To avoid roadmapping, think about the observable effects of achieving your goal(s). Is it possible to have these effects without attaining the Objective?
Set an overarching deadline, separate from the milestones mentioned above. Just like with a large project, if you have an Objective that is too big for a manageable time period, then you should break it up into smaller Objectives that cover shorter spans. Three months (i.e., quarterly) works well as a maximum for personal OKRs.
The Mike Wright Patented OKR Methodology ™©®
Thursday or Friday
Spend 15 minutes on Thursday or Friday spitballing 2-3 objectives.
- JUST THE OBJECTIVES.
- Ask yourself “why” 3-5 times until you get at the real objective. Make that the O.
Take the weekend to let the objective simmer in your brain.

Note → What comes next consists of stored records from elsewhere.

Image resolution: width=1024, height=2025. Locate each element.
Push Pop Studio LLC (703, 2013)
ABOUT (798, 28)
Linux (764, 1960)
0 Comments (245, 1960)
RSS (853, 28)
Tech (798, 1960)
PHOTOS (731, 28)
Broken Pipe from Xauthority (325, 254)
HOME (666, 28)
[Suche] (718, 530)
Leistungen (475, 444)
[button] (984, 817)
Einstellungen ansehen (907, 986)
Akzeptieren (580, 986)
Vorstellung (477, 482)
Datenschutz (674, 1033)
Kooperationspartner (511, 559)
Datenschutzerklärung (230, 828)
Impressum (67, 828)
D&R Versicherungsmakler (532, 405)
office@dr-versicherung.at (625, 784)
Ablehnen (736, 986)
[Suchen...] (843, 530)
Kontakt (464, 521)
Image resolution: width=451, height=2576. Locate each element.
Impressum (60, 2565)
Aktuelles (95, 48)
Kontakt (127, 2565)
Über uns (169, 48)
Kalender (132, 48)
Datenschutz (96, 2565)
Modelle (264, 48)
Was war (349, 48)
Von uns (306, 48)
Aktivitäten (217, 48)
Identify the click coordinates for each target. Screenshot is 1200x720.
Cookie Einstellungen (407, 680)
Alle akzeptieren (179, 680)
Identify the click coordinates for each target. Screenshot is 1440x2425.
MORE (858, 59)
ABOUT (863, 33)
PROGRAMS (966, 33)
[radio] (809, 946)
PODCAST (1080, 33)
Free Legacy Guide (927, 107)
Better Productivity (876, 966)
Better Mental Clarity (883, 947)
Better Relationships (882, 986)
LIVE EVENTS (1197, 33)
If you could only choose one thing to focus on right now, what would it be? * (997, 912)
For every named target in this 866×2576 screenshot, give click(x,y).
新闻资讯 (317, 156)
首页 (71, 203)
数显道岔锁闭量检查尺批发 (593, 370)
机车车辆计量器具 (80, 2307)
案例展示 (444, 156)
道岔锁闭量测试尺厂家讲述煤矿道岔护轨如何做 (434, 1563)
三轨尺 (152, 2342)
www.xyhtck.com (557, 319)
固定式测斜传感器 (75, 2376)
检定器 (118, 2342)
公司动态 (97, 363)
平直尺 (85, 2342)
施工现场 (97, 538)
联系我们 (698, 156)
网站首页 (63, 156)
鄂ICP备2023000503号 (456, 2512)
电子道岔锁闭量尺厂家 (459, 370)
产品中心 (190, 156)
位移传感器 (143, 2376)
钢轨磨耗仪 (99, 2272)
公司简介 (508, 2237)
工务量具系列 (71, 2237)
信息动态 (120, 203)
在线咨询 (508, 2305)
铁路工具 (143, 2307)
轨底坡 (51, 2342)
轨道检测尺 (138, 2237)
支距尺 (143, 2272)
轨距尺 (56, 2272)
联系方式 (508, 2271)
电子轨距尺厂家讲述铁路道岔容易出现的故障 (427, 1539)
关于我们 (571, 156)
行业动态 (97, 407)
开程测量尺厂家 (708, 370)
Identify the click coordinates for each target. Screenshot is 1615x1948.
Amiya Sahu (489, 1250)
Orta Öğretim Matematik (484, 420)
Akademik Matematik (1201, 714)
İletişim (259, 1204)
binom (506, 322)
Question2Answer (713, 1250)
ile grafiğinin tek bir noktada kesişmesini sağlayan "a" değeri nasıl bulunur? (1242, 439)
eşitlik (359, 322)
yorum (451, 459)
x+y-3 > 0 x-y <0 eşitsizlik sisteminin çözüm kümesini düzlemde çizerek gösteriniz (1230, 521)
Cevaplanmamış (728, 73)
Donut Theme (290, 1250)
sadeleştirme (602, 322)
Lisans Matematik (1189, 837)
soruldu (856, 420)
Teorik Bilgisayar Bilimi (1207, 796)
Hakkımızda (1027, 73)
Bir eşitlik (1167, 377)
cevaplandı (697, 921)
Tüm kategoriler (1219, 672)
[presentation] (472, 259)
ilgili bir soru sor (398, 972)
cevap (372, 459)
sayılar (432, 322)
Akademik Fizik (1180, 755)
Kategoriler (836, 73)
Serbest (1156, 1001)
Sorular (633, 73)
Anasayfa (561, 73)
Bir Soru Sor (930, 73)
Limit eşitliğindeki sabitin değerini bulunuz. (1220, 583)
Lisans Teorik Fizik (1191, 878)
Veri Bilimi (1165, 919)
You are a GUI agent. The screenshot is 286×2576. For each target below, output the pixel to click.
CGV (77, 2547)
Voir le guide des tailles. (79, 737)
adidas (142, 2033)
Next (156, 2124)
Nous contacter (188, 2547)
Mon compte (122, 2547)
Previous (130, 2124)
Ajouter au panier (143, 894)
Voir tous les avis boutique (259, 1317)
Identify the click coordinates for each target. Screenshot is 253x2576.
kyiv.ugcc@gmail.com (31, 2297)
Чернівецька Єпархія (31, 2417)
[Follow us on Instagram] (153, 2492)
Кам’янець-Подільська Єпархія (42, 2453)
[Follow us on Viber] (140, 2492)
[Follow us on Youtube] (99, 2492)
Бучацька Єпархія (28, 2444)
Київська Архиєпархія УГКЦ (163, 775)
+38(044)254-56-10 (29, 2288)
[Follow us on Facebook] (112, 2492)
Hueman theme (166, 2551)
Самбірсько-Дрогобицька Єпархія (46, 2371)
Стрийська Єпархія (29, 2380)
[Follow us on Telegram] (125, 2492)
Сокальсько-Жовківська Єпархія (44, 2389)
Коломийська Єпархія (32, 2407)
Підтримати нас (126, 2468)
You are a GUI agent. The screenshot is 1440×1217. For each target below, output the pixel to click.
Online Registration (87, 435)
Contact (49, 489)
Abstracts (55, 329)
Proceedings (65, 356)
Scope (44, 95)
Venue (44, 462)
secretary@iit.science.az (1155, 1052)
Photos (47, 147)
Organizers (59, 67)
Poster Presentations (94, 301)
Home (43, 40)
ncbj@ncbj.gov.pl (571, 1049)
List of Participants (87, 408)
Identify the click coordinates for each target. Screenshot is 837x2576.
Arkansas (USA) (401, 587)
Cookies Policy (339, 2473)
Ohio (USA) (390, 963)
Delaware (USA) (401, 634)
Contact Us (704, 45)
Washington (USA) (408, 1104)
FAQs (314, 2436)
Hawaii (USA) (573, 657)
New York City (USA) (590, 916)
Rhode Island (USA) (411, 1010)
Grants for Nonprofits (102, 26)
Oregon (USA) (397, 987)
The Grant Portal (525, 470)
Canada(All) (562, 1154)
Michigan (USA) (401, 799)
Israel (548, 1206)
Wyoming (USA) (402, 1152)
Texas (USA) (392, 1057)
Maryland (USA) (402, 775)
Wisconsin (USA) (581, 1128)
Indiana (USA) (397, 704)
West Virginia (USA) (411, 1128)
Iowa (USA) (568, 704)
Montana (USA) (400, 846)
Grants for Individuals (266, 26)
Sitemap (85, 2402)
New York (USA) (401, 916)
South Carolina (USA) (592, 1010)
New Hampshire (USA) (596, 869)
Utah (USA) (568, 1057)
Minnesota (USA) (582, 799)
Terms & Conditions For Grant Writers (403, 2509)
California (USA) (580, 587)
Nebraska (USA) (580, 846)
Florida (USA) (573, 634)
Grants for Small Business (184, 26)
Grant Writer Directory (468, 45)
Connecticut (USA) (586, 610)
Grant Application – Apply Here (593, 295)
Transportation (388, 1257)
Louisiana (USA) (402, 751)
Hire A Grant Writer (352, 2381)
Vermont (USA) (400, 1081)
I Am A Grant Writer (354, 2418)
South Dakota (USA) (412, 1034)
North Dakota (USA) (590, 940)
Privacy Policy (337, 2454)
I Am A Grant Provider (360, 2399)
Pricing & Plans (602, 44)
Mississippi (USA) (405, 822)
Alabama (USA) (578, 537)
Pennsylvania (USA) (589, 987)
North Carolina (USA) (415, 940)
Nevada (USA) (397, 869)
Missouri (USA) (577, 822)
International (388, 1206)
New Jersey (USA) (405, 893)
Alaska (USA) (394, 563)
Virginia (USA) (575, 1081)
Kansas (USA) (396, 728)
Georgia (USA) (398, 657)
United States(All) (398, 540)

I highly discourage any active thought on OKRs during this time.
Spend 30 minutes on Monday writing down how you will measure the OUTCOME (i.e, the KRs).
- Keep in mind that KRs should not express what you are going to do, but rather how you know you’ve had an impact w.r.t. to your Objective.
- Come up with as many as you can.
Spend 15 minutes on Tuesday to truncate your KRs, leaving 2-3 of the strongest measures per Objective.
- Find a buddy who can review them for you and where you can reciprocate.
- It can also help to get the perspective of somebody who is outside of your reporting line.
- Review with your manager.
- Poke holes, think of how you could meet the KRs but miss the spirit of the O.
Final refinement and put it into your tracking system of choice.
- Clarity first, then accountability.
- C.O.O.B.R.A.M.M.T.B.: Your quick and easy to remember acronym for walking through the characteristics of great OKRs
- Avoiding Roadmapping IN YOUR OKRs. Roadmapping is important but distinct from goal setting.
- Working with a Buddy!
OKRs should not be the starting point for goal-setting. The most effective way to seed growth is to start with self-reflection. I don’t expect people to pull goals out of the ether. Lean on your manager and your organization’s career ladder to help identify areas of growth that are related to your desired career trajectory (individual contributor, lead, manager, executive, etc.).